Die Grundversorger sind gesetzlich dazu verpflichtet, Preisänderungen mindestens sechs Wochen vorher öffentlich bekanntzugeben und betroffene Kunden per Brief zu informieren. Als der Bundestag die Energiepreisebremsen für Gas, Wärme und Strom am 15. Dezember 2022 beschlossen hat, standen die Preiserhöhungen der Grundversorger zum 1. Januar bereits fest. Schon Anfang Oktober erarbeitete eine Expertenkommission im Auftrag des Bundeswirtschaftsministeriums die Grundzüge der Energiepreisbremsen.

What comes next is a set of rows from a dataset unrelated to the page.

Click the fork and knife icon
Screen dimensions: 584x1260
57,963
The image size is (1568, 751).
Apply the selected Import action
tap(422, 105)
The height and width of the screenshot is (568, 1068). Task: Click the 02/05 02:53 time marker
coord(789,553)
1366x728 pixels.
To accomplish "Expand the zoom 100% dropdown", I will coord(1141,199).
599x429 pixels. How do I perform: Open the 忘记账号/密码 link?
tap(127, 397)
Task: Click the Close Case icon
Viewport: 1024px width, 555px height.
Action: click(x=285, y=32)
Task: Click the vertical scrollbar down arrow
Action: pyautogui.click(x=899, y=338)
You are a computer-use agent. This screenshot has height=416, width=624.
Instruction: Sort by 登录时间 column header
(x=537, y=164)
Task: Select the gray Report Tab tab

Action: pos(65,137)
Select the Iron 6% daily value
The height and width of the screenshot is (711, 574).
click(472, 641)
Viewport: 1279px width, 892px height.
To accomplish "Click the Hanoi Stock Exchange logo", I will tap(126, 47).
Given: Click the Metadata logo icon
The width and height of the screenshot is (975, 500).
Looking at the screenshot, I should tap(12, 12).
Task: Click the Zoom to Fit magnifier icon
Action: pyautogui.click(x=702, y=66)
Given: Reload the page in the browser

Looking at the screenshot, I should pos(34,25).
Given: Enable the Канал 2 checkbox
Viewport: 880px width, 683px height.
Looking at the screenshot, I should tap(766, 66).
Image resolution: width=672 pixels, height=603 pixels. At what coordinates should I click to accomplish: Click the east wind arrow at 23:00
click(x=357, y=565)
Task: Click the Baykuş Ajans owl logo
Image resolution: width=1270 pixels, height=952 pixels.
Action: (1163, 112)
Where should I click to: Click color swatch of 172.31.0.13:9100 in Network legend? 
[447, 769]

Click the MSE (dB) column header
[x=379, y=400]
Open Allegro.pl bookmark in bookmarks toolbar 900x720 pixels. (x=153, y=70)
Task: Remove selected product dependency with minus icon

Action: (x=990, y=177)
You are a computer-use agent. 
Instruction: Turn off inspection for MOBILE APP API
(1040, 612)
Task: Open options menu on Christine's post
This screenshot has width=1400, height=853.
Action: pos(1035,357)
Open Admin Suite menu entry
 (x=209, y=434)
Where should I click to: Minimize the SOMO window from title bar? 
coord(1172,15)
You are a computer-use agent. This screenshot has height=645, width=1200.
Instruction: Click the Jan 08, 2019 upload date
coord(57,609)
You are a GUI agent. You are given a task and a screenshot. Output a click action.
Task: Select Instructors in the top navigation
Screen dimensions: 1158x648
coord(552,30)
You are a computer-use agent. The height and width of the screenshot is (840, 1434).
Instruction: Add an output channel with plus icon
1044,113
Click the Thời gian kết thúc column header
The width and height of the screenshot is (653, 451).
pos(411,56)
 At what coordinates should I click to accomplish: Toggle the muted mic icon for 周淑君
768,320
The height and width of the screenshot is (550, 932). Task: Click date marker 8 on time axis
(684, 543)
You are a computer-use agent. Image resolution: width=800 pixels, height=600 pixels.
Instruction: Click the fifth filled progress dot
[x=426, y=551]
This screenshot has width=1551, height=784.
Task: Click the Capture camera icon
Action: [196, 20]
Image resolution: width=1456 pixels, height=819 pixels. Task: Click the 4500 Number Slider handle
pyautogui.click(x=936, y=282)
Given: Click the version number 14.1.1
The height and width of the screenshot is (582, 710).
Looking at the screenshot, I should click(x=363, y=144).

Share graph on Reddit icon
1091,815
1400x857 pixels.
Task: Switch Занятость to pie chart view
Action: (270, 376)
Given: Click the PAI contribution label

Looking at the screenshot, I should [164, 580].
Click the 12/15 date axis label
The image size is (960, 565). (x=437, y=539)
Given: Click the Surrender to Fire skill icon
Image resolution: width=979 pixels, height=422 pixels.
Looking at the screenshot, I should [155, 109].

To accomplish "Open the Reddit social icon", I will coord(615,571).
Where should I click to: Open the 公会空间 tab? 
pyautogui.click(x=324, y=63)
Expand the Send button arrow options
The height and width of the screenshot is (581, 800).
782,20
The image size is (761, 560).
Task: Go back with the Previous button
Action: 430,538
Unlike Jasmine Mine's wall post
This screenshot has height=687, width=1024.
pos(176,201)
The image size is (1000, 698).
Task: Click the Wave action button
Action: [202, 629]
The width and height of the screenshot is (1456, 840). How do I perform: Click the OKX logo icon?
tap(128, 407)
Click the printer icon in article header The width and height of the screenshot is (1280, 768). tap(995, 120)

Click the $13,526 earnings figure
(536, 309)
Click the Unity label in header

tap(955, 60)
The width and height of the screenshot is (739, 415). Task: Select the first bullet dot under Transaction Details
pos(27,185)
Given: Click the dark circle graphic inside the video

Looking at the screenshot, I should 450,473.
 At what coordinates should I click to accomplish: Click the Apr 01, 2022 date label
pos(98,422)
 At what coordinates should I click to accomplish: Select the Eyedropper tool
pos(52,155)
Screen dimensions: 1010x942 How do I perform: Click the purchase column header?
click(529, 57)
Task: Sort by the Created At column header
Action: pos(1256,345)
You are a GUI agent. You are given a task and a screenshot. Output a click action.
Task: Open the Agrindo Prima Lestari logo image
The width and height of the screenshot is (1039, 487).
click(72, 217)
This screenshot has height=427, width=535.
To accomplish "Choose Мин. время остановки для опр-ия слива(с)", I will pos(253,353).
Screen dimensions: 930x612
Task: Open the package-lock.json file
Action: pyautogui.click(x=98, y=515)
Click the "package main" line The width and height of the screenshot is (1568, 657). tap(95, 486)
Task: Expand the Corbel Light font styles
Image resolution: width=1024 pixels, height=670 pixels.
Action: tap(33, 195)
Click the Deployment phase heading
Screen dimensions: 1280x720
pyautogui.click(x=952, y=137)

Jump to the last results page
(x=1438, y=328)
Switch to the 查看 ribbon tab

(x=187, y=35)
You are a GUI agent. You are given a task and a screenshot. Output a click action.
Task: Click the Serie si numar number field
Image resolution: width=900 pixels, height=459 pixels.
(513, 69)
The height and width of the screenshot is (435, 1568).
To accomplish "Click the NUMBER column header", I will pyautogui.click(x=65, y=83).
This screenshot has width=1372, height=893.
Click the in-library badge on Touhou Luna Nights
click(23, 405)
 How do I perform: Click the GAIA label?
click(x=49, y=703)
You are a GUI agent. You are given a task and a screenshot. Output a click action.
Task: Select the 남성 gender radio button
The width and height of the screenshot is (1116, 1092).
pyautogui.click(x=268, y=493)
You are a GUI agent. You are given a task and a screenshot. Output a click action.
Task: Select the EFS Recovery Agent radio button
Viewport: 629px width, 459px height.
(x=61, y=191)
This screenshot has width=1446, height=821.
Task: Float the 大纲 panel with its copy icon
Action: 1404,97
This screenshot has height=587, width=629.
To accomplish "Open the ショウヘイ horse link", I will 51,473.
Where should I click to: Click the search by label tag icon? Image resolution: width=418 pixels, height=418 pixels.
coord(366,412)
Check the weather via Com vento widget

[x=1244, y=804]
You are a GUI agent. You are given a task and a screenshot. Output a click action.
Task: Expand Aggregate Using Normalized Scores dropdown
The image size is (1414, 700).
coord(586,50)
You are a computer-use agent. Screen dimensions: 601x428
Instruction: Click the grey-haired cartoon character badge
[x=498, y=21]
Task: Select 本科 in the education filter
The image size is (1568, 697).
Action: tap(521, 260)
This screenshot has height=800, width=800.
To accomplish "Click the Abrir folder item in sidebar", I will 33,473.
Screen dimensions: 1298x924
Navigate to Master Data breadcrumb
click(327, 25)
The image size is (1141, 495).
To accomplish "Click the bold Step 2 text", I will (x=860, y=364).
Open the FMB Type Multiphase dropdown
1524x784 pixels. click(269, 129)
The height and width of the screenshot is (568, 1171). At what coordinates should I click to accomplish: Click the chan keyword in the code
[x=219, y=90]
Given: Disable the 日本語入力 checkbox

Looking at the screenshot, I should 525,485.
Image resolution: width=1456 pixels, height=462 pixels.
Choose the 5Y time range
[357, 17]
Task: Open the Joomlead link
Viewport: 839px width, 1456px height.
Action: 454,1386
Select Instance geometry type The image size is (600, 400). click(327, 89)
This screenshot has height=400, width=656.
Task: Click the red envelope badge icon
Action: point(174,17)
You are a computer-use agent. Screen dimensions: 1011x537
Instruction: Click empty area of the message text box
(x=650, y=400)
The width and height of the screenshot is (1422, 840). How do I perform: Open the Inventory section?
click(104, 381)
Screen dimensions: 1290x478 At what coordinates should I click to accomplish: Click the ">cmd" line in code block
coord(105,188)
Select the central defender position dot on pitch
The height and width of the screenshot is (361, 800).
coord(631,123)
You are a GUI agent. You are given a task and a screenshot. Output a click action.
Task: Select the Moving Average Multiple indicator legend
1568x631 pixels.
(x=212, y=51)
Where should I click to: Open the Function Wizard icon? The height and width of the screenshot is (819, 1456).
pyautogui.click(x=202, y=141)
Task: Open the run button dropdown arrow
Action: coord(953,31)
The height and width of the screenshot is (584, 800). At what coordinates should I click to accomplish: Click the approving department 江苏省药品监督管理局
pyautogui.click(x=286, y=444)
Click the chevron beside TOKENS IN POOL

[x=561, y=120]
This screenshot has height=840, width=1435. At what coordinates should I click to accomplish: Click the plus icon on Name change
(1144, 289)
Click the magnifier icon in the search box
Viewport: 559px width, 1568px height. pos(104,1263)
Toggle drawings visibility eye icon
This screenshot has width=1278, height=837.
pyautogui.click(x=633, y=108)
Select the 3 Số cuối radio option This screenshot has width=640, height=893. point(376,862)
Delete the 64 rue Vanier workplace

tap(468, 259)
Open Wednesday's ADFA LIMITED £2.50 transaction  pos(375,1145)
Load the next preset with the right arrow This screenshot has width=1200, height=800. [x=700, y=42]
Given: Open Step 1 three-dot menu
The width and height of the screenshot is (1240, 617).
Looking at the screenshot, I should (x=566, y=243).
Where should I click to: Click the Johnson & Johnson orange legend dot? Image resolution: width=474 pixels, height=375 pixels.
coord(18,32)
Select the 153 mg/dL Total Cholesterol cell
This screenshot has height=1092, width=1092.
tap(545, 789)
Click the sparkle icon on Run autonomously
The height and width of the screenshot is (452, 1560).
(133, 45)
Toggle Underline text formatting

Bundeskartellamt richtet Abteilung zur Missbrauchsbekämpfung ein

Auf Anfrage erklärt der Pressesprecher des Bundeskartellamtes, es lägen keine konkreten Hinweise vor, dass insbesondere Grundversorger missbräuchlich staatliche Subventionen im Zusammenhang mit den Energiepreisbremsen in Anspruch nehmen. Anfang des Jahres wurde jedoch eigens eine Abteilung zur Bekämpfung von Missbrauch der Energiepreisbremsen eingerichtet.

Versorger müssen, um Zahlungen zum Ausgleich der Preisbremsen zu erhalten, dem Bundeskartellamt Angaben zu Preisen und Mengen machen. Kommt es zu einem Verfahren, müssen die Versorger belegen, dass die Preiserhöhung durch gestiegene Kosten im Einkauf gerechtfertigt ist. Bisher wurde noch kein solches Verfahren abgeschlossen.

Hinweis der Redaktion: Der Absatz zur gesetzlich vorgeschriebenen Vorlaufzeit von sechs Wochen bei Preisveränderungen durch die Grundversorger wurde am 3. März hinzugefügt.